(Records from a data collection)
▼▼▼

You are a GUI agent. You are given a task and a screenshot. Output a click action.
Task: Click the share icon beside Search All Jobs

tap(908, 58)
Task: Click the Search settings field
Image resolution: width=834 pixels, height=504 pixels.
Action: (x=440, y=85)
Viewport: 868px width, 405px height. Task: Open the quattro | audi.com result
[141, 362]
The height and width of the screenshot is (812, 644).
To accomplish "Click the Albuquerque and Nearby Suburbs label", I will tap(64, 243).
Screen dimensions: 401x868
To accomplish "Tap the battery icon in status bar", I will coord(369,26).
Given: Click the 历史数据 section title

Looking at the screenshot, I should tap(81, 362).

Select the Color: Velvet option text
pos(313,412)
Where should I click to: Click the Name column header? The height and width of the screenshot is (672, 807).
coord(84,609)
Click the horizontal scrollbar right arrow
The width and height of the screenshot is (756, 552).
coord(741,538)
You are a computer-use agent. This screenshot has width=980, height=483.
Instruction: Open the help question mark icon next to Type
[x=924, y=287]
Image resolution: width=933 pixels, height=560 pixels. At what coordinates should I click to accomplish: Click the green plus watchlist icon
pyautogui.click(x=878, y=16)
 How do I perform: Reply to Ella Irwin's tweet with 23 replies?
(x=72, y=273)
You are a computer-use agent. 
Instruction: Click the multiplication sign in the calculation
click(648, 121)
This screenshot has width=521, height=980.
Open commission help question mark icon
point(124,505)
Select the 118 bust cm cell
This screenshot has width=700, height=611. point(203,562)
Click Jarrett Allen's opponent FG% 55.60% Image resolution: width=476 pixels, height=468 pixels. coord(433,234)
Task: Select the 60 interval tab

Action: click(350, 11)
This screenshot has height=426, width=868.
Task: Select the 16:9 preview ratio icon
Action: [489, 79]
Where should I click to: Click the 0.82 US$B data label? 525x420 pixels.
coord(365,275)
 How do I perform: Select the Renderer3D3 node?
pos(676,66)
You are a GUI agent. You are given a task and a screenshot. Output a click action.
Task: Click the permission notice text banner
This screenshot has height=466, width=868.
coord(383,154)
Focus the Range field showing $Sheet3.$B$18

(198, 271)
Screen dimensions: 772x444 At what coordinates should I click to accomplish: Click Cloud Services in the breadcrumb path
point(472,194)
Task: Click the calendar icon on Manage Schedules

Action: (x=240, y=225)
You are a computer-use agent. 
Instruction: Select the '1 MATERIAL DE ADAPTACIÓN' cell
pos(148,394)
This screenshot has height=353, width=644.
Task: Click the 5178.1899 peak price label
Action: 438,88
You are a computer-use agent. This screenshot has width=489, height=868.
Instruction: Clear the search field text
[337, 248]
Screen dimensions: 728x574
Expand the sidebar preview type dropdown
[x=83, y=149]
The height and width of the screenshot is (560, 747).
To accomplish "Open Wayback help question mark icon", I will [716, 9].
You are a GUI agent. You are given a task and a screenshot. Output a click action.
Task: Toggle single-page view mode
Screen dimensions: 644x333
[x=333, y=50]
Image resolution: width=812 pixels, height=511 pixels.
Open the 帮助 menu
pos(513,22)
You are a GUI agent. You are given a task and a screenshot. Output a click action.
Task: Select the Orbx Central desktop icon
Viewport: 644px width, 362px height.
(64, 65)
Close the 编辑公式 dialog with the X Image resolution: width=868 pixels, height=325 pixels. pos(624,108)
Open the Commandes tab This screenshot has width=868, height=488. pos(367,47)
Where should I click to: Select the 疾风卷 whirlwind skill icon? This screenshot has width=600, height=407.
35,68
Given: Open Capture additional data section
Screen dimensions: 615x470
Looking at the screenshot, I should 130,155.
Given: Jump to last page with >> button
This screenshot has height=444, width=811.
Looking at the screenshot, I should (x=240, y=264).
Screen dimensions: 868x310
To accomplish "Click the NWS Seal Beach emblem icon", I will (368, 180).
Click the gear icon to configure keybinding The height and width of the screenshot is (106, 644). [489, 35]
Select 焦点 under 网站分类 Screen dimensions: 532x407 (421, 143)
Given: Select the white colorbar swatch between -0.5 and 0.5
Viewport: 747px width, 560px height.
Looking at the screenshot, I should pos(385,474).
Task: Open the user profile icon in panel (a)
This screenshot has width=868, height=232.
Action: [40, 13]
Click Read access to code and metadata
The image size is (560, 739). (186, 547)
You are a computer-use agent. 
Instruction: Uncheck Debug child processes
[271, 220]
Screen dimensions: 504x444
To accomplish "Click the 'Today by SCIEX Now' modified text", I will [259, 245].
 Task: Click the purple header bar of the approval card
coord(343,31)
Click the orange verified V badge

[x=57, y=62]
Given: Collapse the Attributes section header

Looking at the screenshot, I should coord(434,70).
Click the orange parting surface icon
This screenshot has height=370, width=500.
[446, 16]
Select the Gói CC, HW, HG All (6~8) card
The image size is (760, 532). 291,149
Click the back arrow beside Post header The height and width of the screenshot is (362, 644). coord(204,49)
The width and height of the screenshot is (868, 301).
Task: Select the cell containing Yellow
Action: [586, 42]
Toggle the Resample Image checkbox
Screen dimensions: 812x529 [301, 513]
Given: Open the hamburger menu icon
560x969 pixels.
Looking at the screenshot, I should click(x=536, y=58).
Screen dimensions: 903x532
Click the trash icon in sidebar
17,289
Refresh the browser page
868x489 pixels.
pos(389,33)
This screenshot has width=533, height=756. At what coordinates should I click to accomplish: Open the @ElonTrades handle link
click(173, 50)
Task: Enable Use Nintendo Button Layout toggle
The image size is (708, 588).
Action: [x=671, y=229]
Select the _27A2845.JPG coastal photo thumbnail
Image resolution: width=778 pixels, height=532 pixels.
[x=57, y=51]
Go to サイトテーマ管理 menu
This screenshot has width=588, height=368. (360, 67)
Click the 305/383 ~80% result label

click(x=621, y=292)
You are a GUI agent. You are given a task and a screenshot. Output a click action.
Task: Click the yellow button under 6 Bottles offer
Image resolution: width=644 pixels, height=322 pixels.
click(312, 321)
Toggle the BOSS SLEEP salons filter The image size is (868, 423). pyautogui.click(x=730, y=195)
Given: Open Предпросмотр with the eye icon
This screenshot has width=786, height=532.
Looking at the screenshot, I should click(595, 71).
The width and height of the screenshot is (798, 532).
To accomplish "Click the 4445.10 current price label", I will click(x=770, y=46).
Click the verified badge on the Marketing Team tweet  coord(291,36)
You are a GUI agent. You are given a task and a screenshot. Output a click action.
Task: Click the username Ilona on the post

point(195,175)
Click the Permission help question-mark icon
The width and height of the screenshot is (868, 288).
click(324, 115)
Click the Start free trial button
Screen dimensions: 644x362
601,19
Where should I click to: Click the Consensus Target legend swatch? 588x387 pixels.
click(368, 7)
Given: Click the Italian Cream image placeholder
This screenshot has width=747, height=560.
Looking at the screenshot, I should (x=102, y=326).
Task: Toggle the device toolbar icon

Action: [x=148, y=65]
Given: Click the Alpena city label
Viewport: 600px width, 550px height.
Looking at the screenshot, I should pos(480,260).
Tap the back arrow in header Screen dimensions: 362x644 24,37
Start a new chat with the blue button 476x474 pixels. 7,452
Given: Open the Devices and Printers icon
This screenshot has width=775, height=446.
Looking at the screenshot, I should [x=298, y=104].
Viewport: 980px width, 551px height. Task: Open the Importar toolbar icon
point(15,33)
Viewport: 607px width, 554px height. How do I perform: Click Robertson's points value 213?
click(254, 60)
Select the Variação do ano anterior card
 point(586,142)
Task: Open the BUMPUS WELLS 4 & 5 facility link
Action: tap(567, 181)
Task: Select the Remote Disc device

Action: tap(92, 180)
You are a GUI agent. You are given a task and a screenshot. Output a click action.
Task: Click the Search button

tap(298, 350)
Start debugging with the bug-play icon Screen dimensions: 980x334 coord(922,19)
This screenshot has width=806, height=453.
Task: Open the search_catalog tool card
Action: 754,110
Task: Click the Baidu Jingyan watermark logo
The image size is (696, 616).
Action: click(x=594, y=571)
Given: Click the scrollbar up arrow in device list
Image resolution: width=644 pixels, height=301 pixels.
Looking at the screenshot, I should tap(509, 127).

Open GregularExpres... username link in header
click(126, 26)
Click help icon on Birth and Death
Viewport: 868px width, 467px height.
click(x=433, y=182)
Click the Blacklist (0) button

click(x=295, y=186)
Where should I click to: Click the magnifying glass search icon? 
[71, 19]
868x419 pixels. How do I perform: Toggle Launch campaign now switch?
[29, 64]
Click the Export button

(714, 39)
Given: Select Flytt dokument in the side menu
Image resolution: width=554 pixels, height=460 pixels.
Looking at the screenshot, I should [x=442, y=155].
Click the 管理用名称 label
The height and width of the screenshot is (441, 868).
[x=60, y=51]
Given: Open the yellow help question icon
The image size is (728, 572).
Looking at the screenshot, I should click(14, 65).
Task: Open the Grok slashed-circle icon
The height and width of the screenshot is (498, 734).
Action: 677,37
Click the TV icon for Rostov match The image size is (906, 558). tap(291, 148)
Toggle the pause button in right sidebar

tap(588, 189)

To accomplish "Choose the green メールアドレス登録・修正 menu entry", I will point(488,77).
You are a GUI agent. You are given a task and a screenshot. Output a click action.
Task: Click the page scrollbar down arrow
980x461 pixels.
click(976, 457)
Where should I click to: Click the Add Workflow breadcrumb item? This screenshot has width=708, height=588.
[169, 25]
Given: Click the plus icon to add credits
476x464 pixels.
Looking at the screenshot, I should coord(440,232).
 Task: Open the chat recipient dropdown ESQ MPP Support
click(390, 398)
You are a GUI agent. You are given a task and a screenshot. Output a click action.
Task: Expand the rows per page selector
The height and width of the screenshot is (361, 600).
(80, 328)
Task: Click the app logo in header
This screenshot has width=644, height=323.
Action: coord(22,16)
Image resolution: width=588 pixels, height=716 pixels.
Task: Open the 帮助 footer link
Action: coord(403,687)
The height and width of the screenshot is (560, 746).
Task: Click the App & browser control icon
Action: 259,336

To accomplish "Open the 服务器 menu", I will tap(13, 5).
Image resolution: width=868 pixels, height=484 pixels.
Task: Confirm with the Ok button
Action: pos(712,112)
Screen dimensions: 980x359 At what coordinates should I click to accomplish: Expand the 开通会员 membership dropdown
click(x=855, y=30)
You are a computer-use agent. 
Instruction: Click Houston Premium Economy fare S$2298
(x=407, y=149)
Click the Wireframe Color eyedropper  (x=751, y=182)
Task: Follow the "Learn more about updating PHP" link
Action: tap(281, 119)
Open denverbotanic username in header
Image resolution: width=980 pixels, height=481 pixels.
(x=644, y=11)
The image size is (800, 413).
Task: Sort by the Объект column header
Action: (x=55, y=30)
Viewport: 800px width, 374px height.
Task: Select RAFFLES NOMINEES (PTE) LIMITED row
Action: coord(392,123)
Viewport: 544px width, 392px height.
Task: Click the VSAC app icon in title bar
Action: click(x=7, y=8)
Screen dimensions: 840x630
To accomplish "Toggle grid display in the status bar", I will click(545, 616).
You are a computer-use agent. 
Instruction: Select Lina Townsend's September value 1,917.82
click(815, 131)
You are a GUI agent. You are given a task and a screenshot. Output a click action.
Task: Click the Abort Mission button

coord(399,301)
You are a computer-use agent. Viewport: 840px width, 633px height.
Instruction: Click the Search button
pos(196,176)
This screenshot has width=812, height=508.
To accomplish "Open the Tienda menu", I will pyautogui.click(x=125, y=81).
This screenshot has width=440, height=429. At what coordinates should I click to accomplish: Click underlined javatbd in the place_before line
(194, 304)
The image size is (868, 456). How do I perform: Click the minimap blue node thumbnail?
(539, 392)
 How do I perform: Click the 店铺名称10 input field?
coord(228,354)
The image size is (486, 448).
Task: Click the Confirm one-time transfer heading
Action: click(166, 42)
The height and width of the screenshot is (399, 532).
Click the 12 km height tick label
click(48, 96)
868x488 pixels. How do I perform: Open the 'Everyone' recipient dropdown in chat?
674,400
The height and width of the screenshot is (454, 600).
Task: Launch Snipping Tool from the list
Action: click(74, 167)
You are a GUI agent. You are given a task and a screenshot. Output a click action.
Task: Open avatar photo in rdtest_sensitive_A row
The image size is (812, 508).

▲▲▲

* [PROBLEM TO SOLVE] Scan the data for lines containing "status" and copy all of them.

* [ANSWER AREA]
To accomplish "Tap the battery icon in status bar", I will coord(369,26).
To accomplish "Toggle grid display in the status bar", I will click(545, 616).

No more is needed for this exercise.